You can’t plan it. Burt Bacharach, will.i.am and Kanye West are able to write a song that majorities of people want to hear, and I think that’s a huge talent. I can respect that type of music. “Baby Girl” was one of the hardest songs I ever wrote, because it comes from a real place. So many women that I’ve been really, really close to have been the victim of some sort of abuse. I’ve been, to varying degrees, the listening post, and I have a very tender place for women who’ve had these experiences. I try to deal with the anger and sadness that I have by writing these songs. It’s one thing if a guy is beating up his girlfriend and you can deal with it physically. The experiences in the lives of these women are in the past, but they continue to affect them. I can’t even begin to try and talk about what it’s like to have lived through something like that, but I can try and relate what I experienced by being close to these women. I showed “Baby Girl” to the main person it’s about, and I told that if she didn’t want me to put it out, I wouldn’t. I asked for her permission, and she said that it needed to be out there. I’ve seen young women at shows, and they’ve come up to me crying about that song. I don’t perform it in concert, though; I’m not sure enough about my connection with the audience to put it out there live. It’s such a personal song, I don’t know what would happen if an audience didn’t accept it.
Do you ever see yourself recording something purely for the radio?
I would like to, but not the stuff that’s forced down your throat by the radio. There’s something about a pop song that gives people joy. I recently met will.i.am, and I was able to talk to him about his music. I straight up told him that I loved some of the stuff he did, especially the early things when he was in the underground like me. Then there’s “My Humps,” which I absolutely hate, and I told him that. There’s something about that song that gets inside my head. I can respect that kind of songwriting, but it’s not what I do. Nobody could do that, except for Slug. He could be mainstream tomorrow, but he chooses to stay where he is. The rest of us here in the underground are here for a reason. Either it makes you bitter or you’re happy for what you have.

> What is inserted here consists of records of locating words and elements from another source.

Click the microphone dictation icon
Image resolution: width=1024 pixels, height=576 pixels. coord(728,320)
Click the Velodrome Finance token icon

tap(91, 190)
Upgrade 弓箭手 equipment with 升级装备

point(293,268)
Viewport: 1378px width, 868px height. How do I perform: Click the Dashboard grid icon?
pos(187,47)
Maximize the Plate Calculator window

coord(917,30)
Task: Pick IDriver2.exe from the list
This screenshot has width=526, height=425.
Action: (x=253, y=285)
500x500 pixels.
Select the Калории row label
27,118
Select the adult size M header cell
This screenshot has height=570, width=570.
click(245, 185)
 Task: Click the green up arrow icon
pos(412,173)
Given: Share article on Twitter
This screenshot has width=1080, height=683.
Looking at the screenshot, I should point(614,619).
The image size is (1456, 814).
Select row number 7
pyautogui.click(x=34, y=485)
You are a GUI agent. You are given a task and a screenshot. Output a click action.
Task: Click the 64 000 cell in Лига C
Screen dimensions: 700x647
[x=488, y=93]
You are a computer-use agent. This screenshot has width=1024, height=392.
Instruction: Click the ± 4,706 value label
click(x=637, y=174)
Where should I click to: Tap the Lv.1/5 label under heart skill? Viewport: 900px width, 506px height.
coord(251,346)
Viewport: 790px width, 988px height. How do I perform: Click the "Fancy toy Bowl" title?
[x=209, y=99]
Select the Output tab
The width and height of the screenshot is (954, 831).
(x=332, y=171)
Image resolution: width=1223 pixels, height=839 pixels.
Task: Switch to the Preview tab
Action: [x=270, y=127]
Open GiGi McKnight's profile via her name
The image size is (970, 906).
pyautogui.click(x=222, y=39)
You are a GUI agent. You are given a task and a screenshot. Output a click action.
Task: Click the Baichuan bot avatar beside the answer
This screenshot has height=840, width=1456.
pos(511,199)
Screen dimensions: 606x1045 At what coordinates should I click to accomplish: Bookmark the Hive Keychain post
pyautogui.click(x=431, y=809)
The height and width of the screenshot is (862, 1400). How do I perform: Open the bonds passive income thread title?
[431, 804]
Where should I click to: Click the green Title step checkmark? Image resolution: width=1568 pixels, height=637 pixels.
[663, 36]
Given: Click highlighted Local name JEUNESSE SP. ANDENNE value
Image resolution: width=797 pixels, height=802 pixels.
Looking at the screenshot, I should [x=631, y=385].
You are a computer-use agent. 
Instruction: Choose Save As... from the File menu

You’ve worked exclusively with Ant from Atmosphere. Do you ever see yourself producing your own album?
I’ve given my life to being an MC, and that’s where I’m going to stay. I don’t have a lot of respect for people who dabble. Ant has given himself to making beats. He’s the type of person who builds his record collection instead of his car. He basically didn’t live his twenties; he was in his basement creating Rhymesayers. I’ve made beats since I was 13, and I produced everything on my own demo. That was how I met Ant in the first place. I took him my demo so that he could make some beats for it. He told me to keep what I had for the most part, but what really came out of it was that he knew how I wanted the songs to sound. We have an excellent working relationship. If I ever wanted to branch out, there wouldn’t be a problem. As long as it’s working, though, I’m not in any hurry to mess with success.
Why should people seek out Brother Ali?
I think there’s a certain way that I write songs and present ideas. That’s not to say that nobody else is writing about these things, but being an outsider in so many different ways has given me a unique point of view. Besides that, I think I’m pretty good at what I do.